Читаем Консервативный вызов русской культуры - Русский лик полностью

Для меня народ - это вершина всего. Я народу поклоняюсь, я никогда его не похуляю, нет даже намека его похулить, что сегодня так часто делают и демократы всех мастей, и даже патриоты. Когда народ хулят, мне всегда кажется странно. Я на этих людей смотрю, как на больных. Я спрашиваю: а откуда ты, дорогой, взялся?

В. Б. Слушаю твою песню о народе и продолжаю размышлять о твоем месте в литературе. Деревенщики наблюдали горькую правду о деревне, боролись за крестьянина своей прозой. А ты, даже когда пишешь о крестьянине, любуешься им. Твоя галерея крестьянских типов, от пьянчужки до крепкого справного помора, - это галерея человеческой красоты. Так же ты любуешься и природой, и обрядами. Даже в "Расколе", явно отдав симпатии свои староверам, ты любуешься и глыбистым Никоном, и царем Алексеем Михайловичем. Ты поэтизируешь и природу, и людей. Ты явно любишь жизнь во всех ее проявлениях. Любишь красоту одежд, красоту пения, красоту яств.

В. Л. Мне трудно быть деревенским, я просто пишу о народе. А выбираю, как свой объект, деревню северную, потому что там больше красоты, чем в городе.

В. Б. А как вообще ты относишься к эксперименту в литературе? К игре со словом? К игровой прозе?

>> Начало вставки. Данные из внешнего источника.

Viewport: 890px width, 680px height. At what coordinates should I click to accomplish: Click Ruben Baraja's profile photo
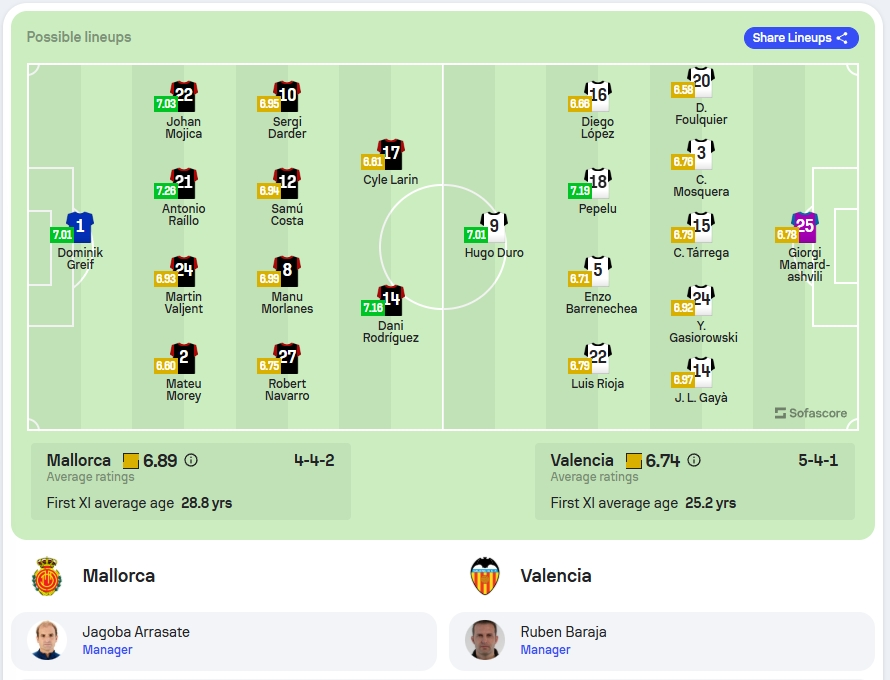[x=485, y=640]
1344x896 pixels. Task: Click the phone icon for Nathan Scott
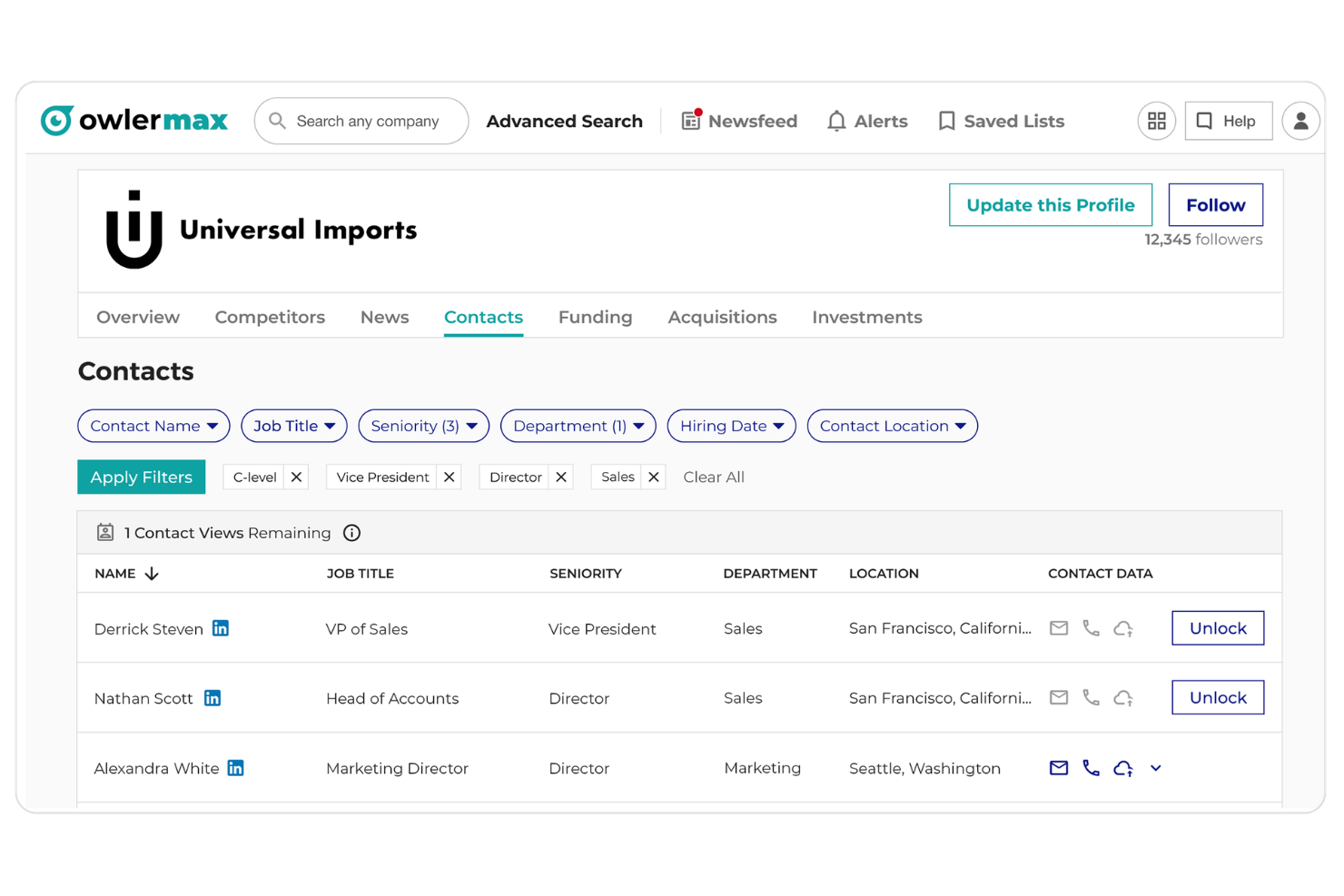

В. Л. Я уважаю всякую попытку писателя поэкспериментировать с формой. Желание вырваться из однотонности, из хомута определенных словесных и сюжетных догм. Это и есть желание эксперимента. Противно читать монотонные, однообразные книги с одной мелодией.

Я, скажем, очень густо пишу, но я не могу по-другому писать. У меня так психика устроена. Я не могу терпеть пустого пространства. В юности перечитал того же Хемингуэя. Коротко, сжато, диалоги простые, и так страница за страницей: "Он пошел. Он сказал. Он выстрелил". Меня всегда эта краткость, эта пустота пространства удручала. Такие короткие диалоги можно непрерывно гнать. Но языка-то нет. Густоты языка. Густоты образа. Густоты сюжета. Когда у меня роман "Любостай" выходил, я всю прямую речь, все диалоги в строчку гнал. Чтобы не было пустого пространства. Отсюда иные считают, что у меня слишком тяжелый текст. Но это ведь тоже своеобразное новаторство, это тоже мой эксперимент в прозе. Это попытка содрать с себя хомут однообразия. Поэтому безусловно похвально найти новую колею. Но при этом не забывать о главном, о русском человеке с его страданиями. А когда один эксперимент, а боли за человека нет, - мне такая литература не нужна.

Для чего пишешь вообще? Для чего протираешь зад? Я приступаю к работе еще потому, что мне совестно не работать. Мужик работает, трудится, а ты баклуши бьешь. На боку лежишь. И я заставляю себя сесть за письменный стол. Несу в голове этот образ мужика, который в снегу, в мороз пластается с возом. И я, в конце концов, себя заставляю хотя бы страницу-две написать. Такая же крестьянская работа.

В. Б. Кажется, еще недавно мы собирались все вместе: и Маканин, и Киреев, и Проханов, и Крупин. Ты дружески общался с Толей Курчаткиным, восхищался прозой Киреева. Проханов дружил с Володей Маканиным. Сергей Чупринин писал о поэзии Куняева. Мы вместе отдыхали, бывали друг у друга в гостях. Что произошло? В чем причина такого тотального раскола в литературе? Неизбежен ли он? Маканин несколько лет назад мне говорил, что, мол, для одних Россия - самодостаточная страна и русская литература самодостаточна и автономна, развивается по своим законам, для других Россия - часть Европы, и русская литература - лишь часть европейской литературы. Может, это и так, но я не вижу в таких подходах причину к тотальному расколу. И раньше кто-то осознавал себя европейцем, кто-то евразийцем, но русская литература была едина. Что произошло? Почему сейчас существуют две русских литературы, и в одной из них, судя по статье Андрея Немзера в "Новом мире", тебя и твоего "Раскола" нет ни в первой тридцатке писателей, ни даже во второй. Также нет ни Проханова, ни Распутина. Нет нас ни для государственных премий, ни для букеров и антибукеров. Во второй, для круга "Нашего современника", нет ни Битова, ни Маканина, и премии, хоть и куцые денежно, но свои.

Говорят, этот раскол произошел на национальной почве, между русскими и евреями. Но не много ли русских осталось в той еврейской части? Что же в глубине литературного раскола? Политика? Нет. Среди нас есть и коммунисты, и монархисты - от Леонида Бородина до Владимира Бушина, от Игоря Шафаревича до Татьяны Глушковой. Загадка сия велика есть!